As part of Hahn’s service to the CUNY community, she initiated a Chapbook Festival that became an annual event co-sponsored by major literary organizations. Since then, she has added chapbooks to her list of publications: (Write it!): a collection of odes, Brittle Process, Brood, Ragged Evidence, A Field Guide to the Intractable, Boxes with Respect, The Cryptic Chamber, and Resplendent Slug. In 2017, she and Tamiko Beyer collaborated on the chapbook Dovetail.

She takes pleasure in the challenges of collaboration: writing text for film including: Coal Fields, the 1985 experimental documentary by Bill Brand; Ain’t Nuthin’ but a She Thing a 1995 HBO special; and Everywhere at Once, a 2008 film based on Peter Lindbergh’s still photos and narrated by Jeanne Moreau).

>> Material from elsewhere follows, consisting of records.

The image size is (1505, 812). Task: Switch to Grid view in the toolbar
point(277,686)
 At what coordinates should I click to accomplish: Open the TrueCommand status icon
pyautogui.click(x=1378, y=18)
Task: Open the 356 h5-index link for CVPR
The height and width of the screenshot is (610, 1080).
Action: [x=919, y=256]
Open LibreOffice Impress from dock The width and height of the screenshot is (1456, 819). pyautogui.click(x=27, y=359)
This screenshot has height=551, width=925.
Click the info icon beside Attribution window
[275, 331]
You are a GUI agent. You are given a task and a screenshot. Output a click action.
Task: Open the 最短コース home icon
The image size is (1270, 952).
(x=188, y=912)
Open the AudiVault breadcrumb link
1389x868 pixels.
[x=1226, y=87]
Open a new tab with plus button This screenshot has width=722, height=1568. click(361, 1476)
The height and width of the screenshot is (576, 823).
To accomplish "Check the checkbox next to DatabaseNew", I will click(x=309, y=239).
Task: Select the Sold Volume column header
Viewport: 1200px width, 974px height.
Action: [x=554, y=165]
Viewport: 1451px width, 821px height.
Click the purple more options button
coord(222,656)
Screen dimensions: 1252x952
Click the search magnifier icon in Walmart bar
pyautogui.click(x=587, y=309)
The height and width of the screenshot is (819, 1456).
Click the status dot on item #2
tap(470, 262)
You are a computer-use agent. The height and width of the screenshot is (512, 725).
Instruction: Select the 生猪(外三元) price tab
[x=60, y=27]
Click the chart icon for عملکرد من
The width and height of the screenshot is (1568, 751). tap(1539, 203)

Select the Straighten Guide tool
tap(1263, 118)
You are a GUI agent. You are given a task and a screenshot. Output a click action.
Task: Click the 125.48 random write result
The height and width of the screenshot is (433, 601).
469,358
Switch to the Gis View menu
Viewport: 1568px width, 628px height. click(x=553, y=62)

Hahn’s honors include a Guggenheim Fellowship, PEN/Voelcker Award, Shelley Memorial Prize, a Lila Wallace-Reader’s Digest Writers’ Award as well as fellowships from the National Endowment for the Arts and the N.Y. Foundation for the Arts. She has taught in graduate programs at the University of Houston and New York University. Hahn has also taught for literary organizations such as the Fine Arts Work Center, Cave Canem, and Kundiman. From 2016-2019, Hahn was President of the Board of Governors, Poetry Society of America. In 2023, she was named a Chancellor for the Academy of American Poets and received The Poetry Foundation’s Ruth Lilly Lifetime Achievement Award.

She lives in New York where she is a distinguished professor in the MFA Program in Creative Writing & Literary Translation at Queens College, The City University of New York.

Short Bio

Kimiko Hahn is author of ten collections of poetry, including The Ghost Forest: New & Selected Poems (W.W. Norton, 2024) which plays with given forms while creating new ones, and, in doing so, honors past writers. Her last collection, Foreign Bodies, revisits the personal as political while exploring the immigrant body, the endangered animal’s body, objects removed from children’s bodies, and hoarded things. Previous books Toxic Flora and Brain Fever were prompted by fields of science; The Narrow Road to the Interior takes title and forms from Basho’s famous journals. Reflecting her interest in Japanese poetics, her essay on the zuihitsu was published in the American Poetry Review.

In 2023, Kimiko was named a Chancellor for the Academy of American Poets and received The Poetry Foundation’s Ruth Lilly Lifetime Achievement Award. Additional honors include a Guggenheim Fellowship, PEN/Voelcker Award, Shelley Memorial Prize, Theodore Roethke Memorial Poetry Prize, American Book Award, and NEA Fellowships. In her service to the field, she enjoys promoting chapbooks and has created a chapbook archive at the Queens College Library. Hahn is a distinguished professor in the MFA Program in Creative Writing & Literary Translation at Queens College, The City University of New York.